Friday, June 19, 2009

Are Readings a Dead Language?


When you write a book and send it out into the world, your relationship with it becomes very removed. If you're lucky, a review or two appears in print, and there may be some blogger attention. Sales figures come and go and your mother assures you that your book is wonderful.

If you are very, very fortunate, your publisher has made your words into a volume that is beautiful, with a cover that makes your heart soar each time you look at it. It's very much like realizing that your infant child is pleasant to look at, as well as being a possessor of the proper number of ears and toenails--a mixture of relief and delight. But still...
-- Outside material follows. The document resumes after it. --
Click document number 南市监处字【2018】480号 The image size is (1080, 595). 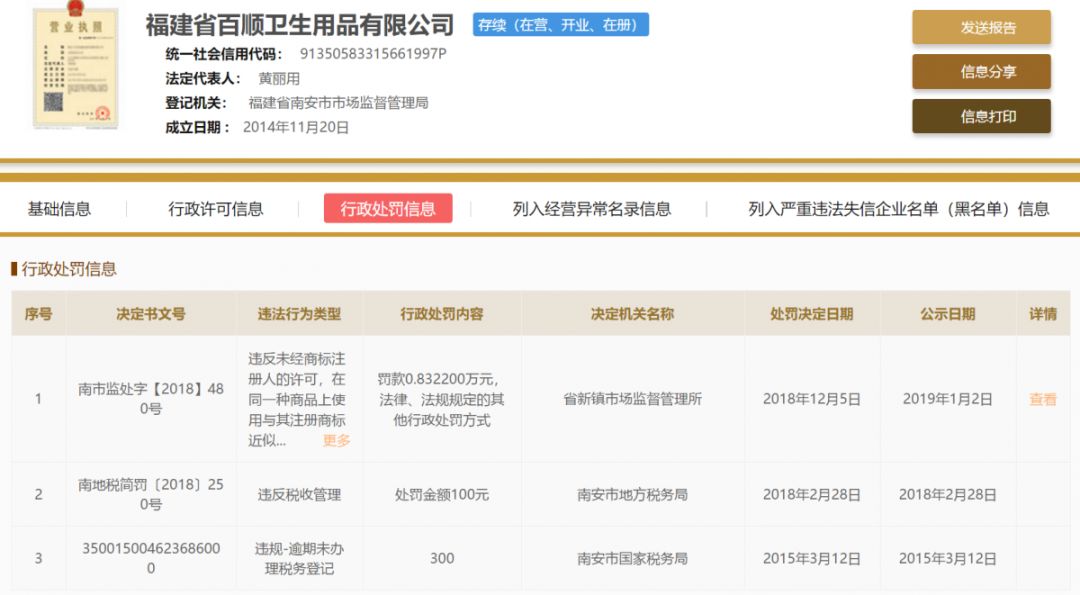click(x=151, y=399)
You know how you feel when you read another person's book--the visceral reaction of pleasure or surprise or outrage or disgust--a reaction that you have always regarded as a purely private one, until now. Now you long to be in the room as someone reads your words, invisibly witnessing this private act, a voyeur of the worst kind.
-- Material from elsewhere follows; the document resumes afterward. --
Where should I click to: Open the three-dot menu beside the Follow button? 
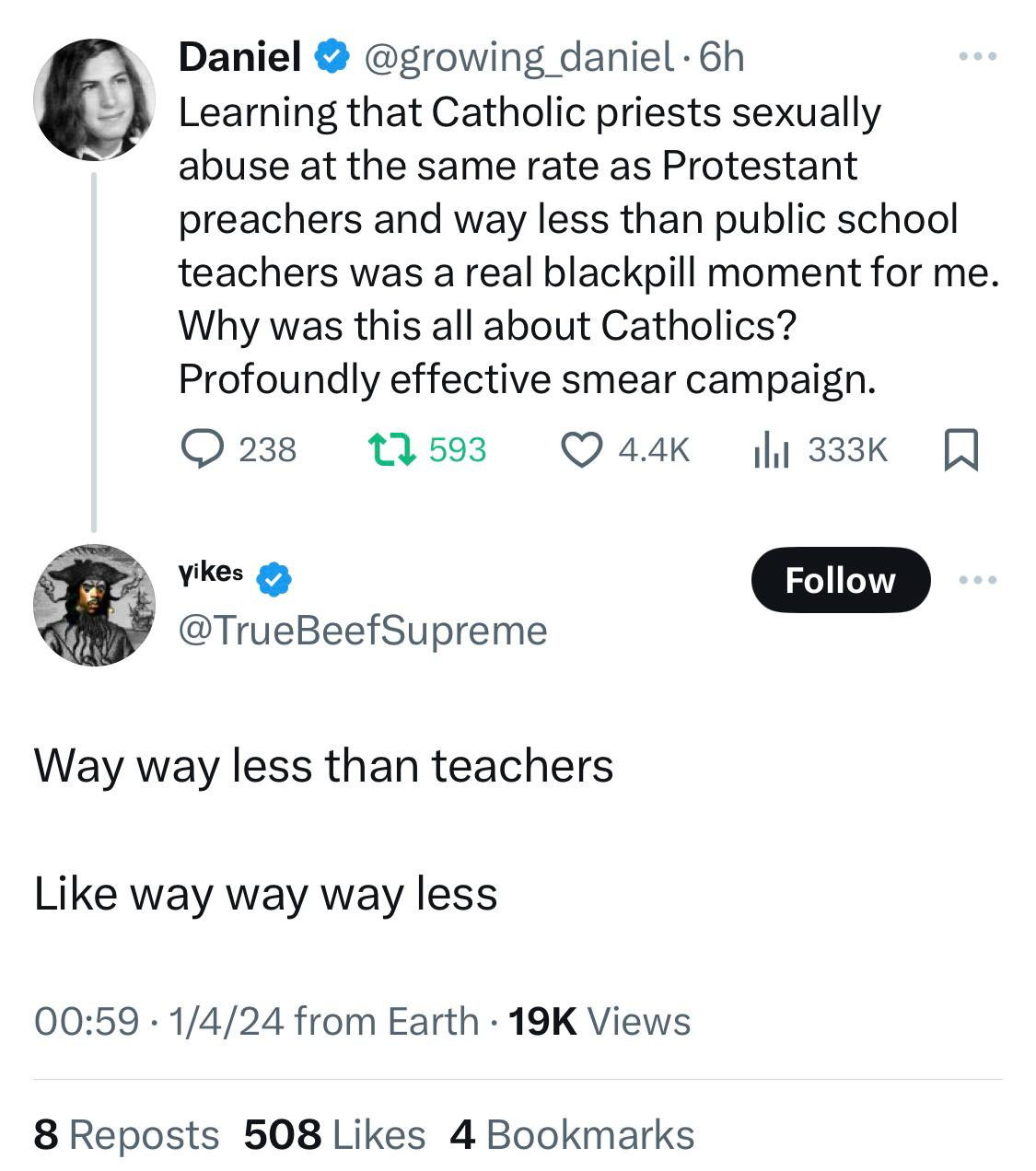click(977, 580)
Then a bookstore agrees to let you read to an audience of their customers--people who have read your book, or are curious about it, or who wandered in with nothing better to do than to listen to you. Nervously you walk up to the podium, feel a thrill of relief that the microphone is at the right level for you and is working properly, say something that you pray is coherent, and begin to read.

And you realize this is what you have longed to do--to connect with your readers directly, to tell them a story and see their reaction to your words. As you read and feel a current between yourself and your listeners, you are amazed by an overwhelming sense of joy that is very similar to the euphoria you felt after giving birth to yor children. It's the best high in the world, and while you answer questions and sign copies of your book, you realize that if not for independent bookstores like Seattle's Elliott Bay Book Company or Bainbridge Island's Eagle Harbor Books, this particular relationship between reader and writer would never come into being. You pray that these stores and others like them will always be in place, creating this special link between booklovers, and this extraordinary feeling that comes only when words come to life in a reading room.








2 comments:

Ernie said...

Hi Janet, I'm very happy for your success. Did I mention that we are selling your book in Tokyo? I'm going to do a little POP to push it some more!

Janet Brown said...

What is POP??? Although pushing I understand and thank you for! Do you ever do readings? Albert would send me with Nana (and a Power-Point of her photos), if you would like to do that!